(Stored items)
# # # # # # #

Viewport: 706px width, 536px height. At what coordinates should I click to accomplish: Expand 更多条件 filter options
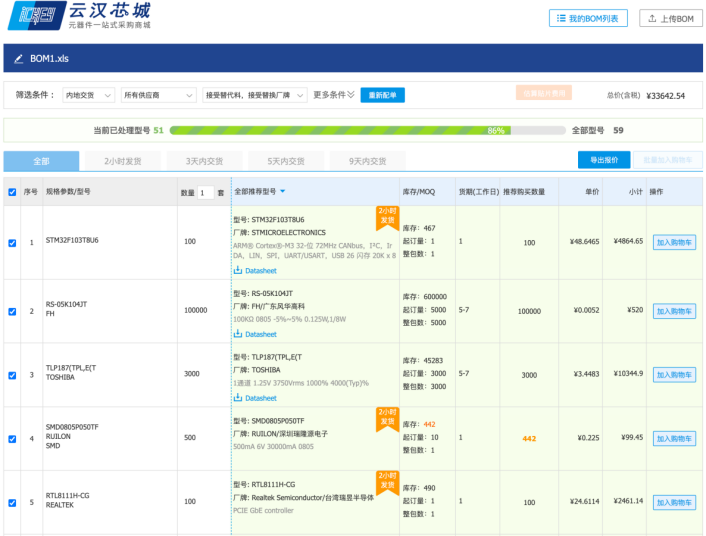pos(334,95)
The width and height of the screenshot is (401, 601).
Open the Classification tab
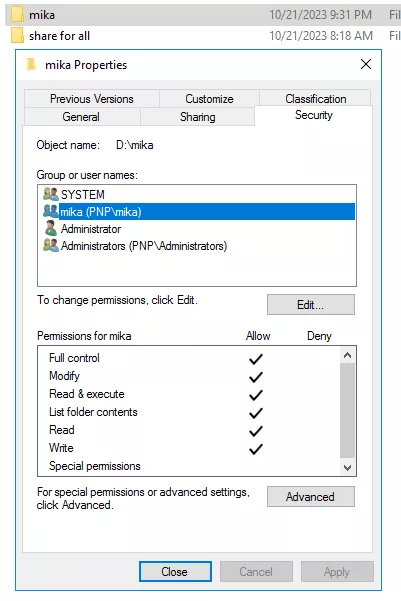pyautogui.click(x=316, y=99)
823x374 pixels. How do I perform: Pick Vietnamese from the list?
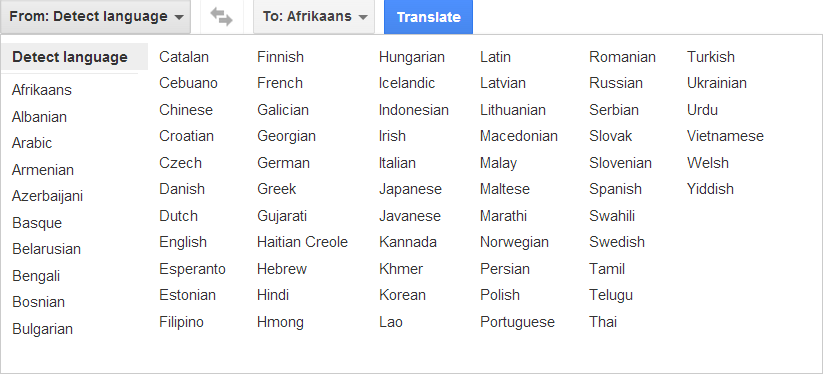pos(725,136)
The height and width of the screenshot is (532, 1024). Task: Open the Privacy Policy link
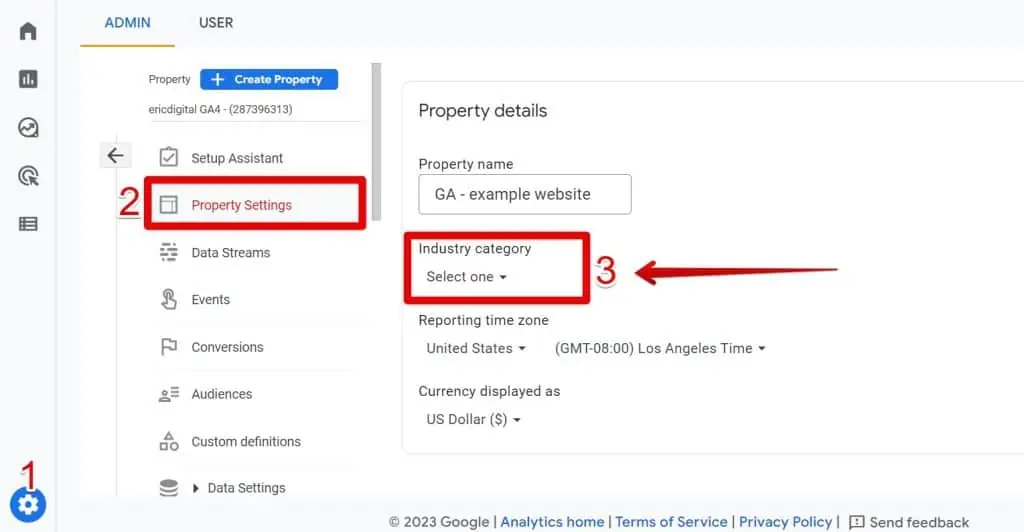(784, 522)
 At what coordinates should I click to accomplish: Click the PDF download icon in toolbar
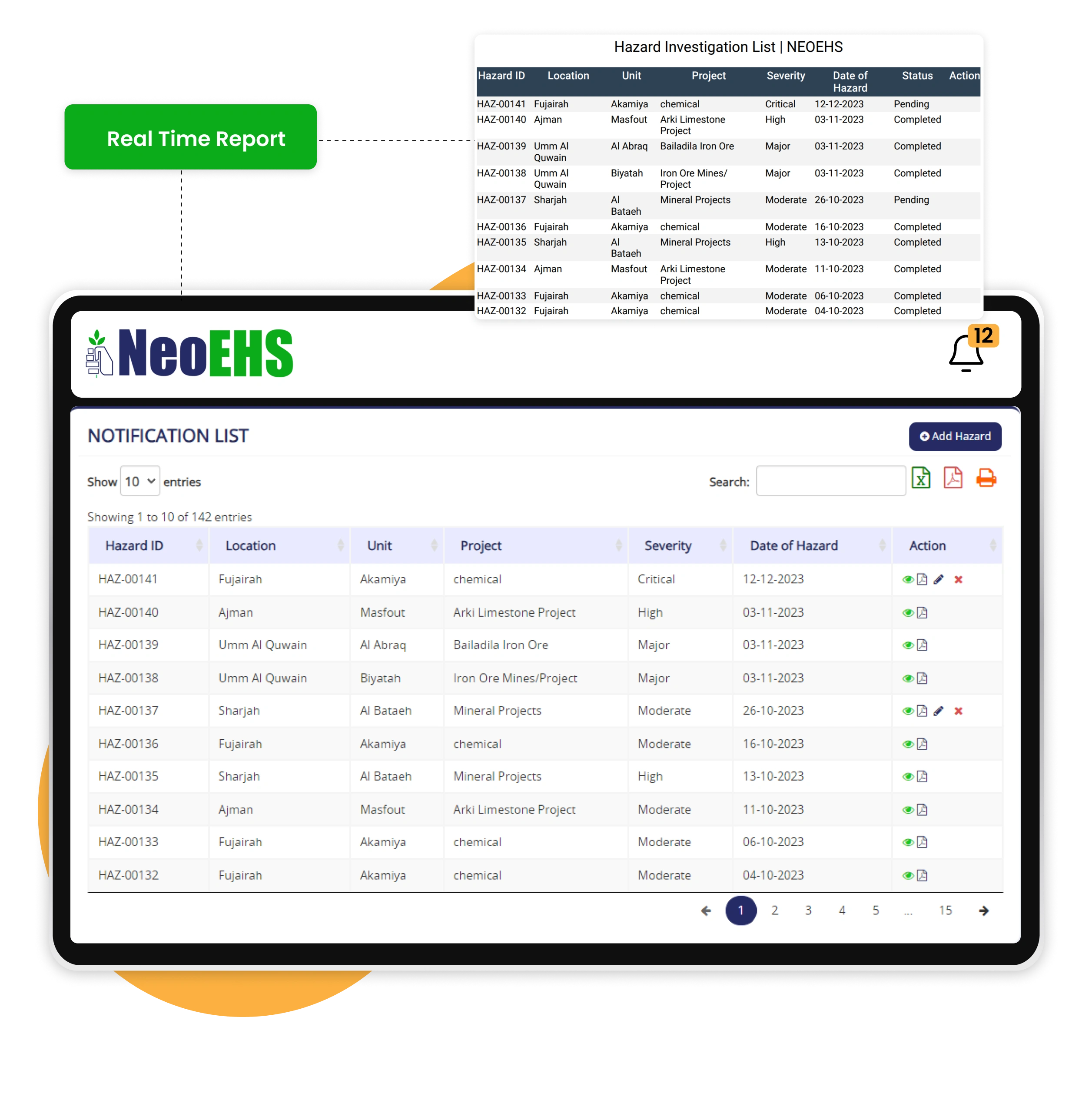click(952, 481)
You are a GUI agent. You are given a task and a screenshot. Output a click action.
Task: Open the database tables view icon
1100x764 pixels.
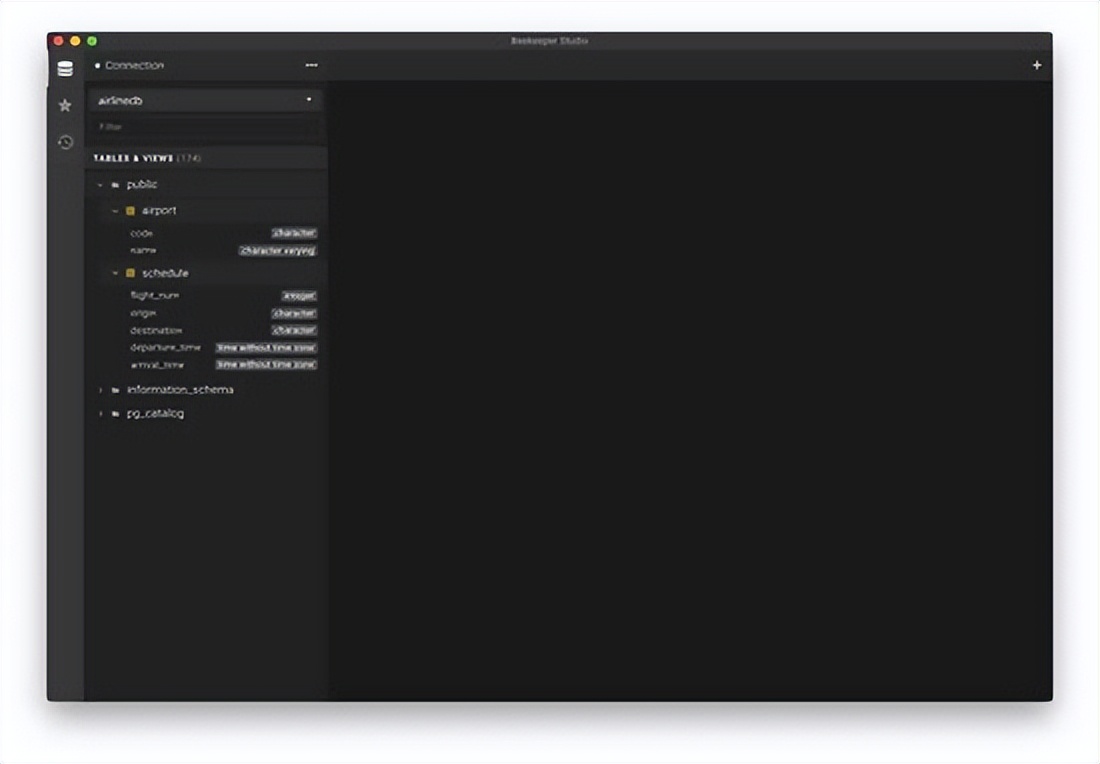[65, 69]
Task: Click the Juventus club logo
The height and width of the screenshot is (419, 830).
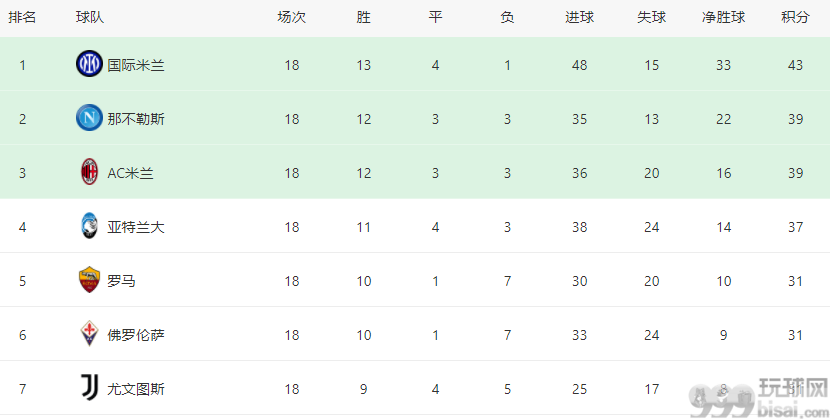Action: click(x=89, y=388)
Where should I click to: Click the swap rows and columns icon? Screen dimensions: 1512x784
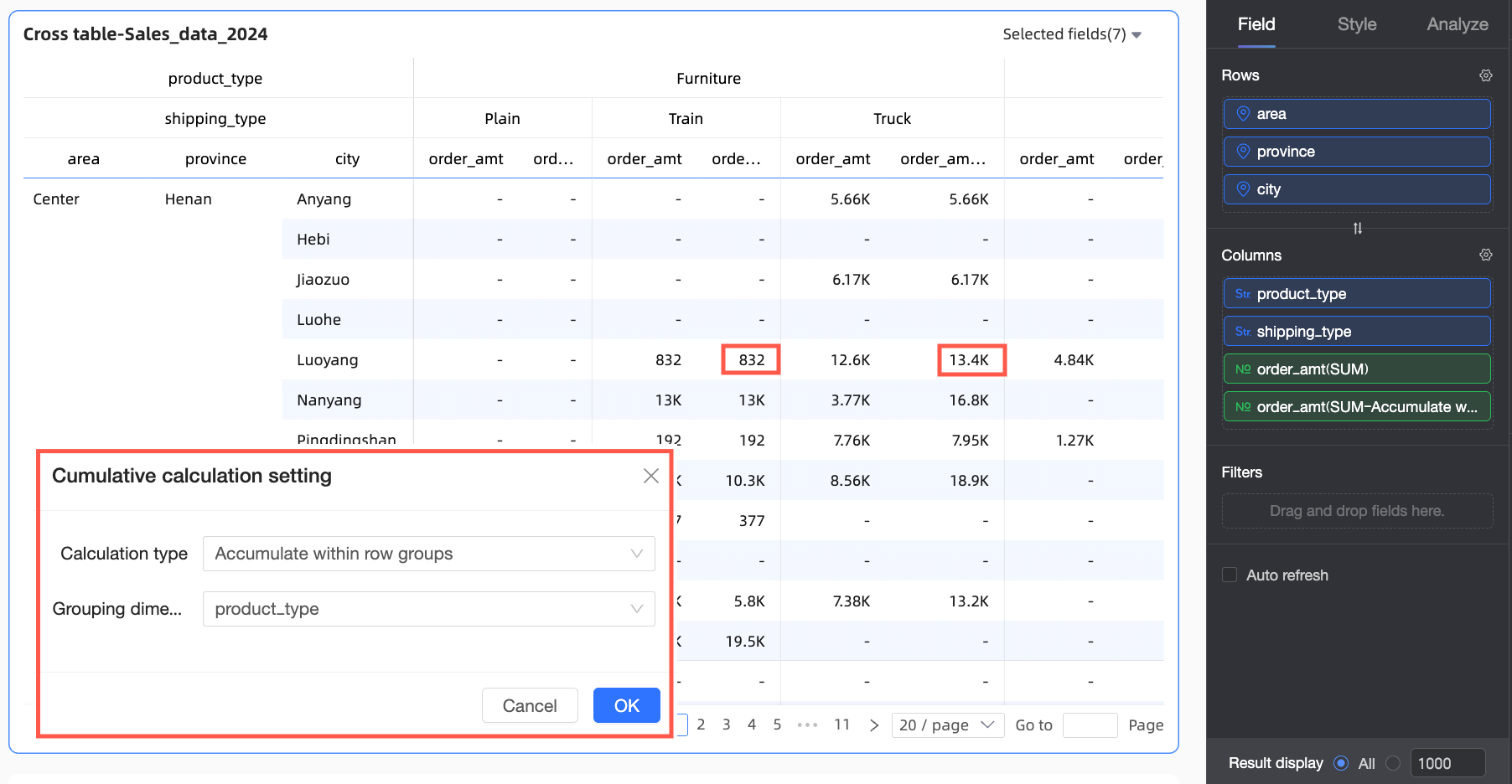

# # # # # # #

**Your instructions:**
Please repeat the data verbatim and leave the pictures out of your copy.

**Exercise response:**
Viewport: 706px width, 536px height. At what coordinates should I click to accomplish: Expand 更多条件 filter options
pos(334,95)
The width and height of the screenshot is (401, 601).
Open the Classification tab
pyautogui.click(x=316, y=99)
823x374 pixels. How do I perform: Pick Vietnamese from the list?
pos(725,136)
The height and width of the screenshot is (532, 1024). Task: Open the Privacy Policy link
(784, 522)
 At what coordinates should I click to accomplish: Click the PDF download icon in toolbar
click(952, 481)
You are a GUI agent. You are given a task and a screenshot. Output a click action.
Task: Open the database tables view icon
1100x764 pixels.
[65, 69]
Task: Click the Juventus club logo
The height and width of the screenshot is (419, 830).
Action: click(x=89, y=388)
Where should I click to: Click the swap rows and columns icon? Screen dimensions: 1512x784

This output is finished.